Where Women Are Kings by Christie Watson

Christie Watson’s intensely moving second novel Where Women Are Kings is so beautifully executed that one comes away with a sense of awe at her mastery of imagination and writing skill. Watson gets inside the experience of being a Nigerian immigrant to London and illuminates a disconnect within the mind of a seven-year-old foster child.

Watson takes on an important, fraught, and difficult to understand human social issue—severe child abuse—and shares it with us with an intelligence and assuredness that gives us all grace. She is as careful with us, her readers, as a mother is with an at-risk child, talking us around the issue until we feel safe enough to look at it straight in the eye. We would not gravitate to this difficult subject were we not led there by a careful and steady guide.

Watson chooses a complex narrative structure with which to tell the story and in so doing, leads us to gradually comprehend how such hideous crimes might be committed by loving parents. There is a hard-won compassion everywhere apparent for all parties in this story, but not a hint of sentimentality. It is remarkable.

A seven-year-old boy of Nigerian descent has been kicking around the foster care system for some years before he is chosen by a biracial couple for adoption.
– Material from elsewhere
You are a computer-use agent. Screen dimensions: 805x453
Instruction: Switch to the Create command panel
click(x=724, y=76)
He is considered at-risk because there is some question if he was involved in a fire set at his last foster home. The story is told partly from his point of view, and partly from that of his adoptive mother. Interspersed throughout the narrative are letters written to the boy, Elijah, from his birth mother. We sense the voice of the child Elijah and that of his birth mother are imaginative reconstructions, yet they have a compelling logic. The voice of the adoptive mother is so fiercely intelligent and defended that it feels positively lived.

Watson writes fiction that doesn’t feel like fiction, and yet all the elements of great fiction are manifest. The characters are unique, complex, recognizable. The story never gets out of Watson’s grasp. Her skill in the presentation keeps us rapt to know if and how the life of a seven-year-old can be saved. We believe in the folks she introduces who spend their days (and nights) wrestling with these issues. She makes them heroes.
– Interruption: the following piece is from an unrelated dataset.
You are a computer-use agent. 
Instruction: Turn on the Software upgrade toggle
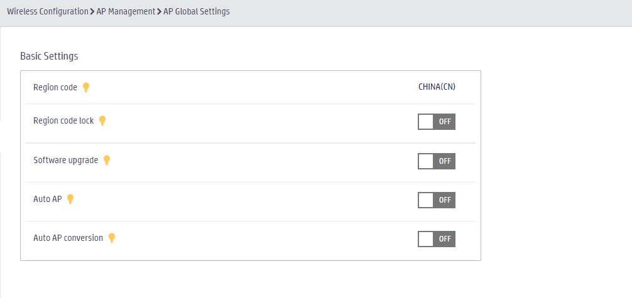[437, 161]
There are no extra pieces in this novel. Every word works to the goal of our understanding and the development of our compassion. The story of the biracial household with a really tough, almost insoluble, problem is told with a naturalness that allows us to focus on big issues like whether or not love is enough.

At a time when the importance and relevance of fiction is being questioned, along comes a writer of such skill that we cannot but put aside that challenge for another day. Kudos to Watson.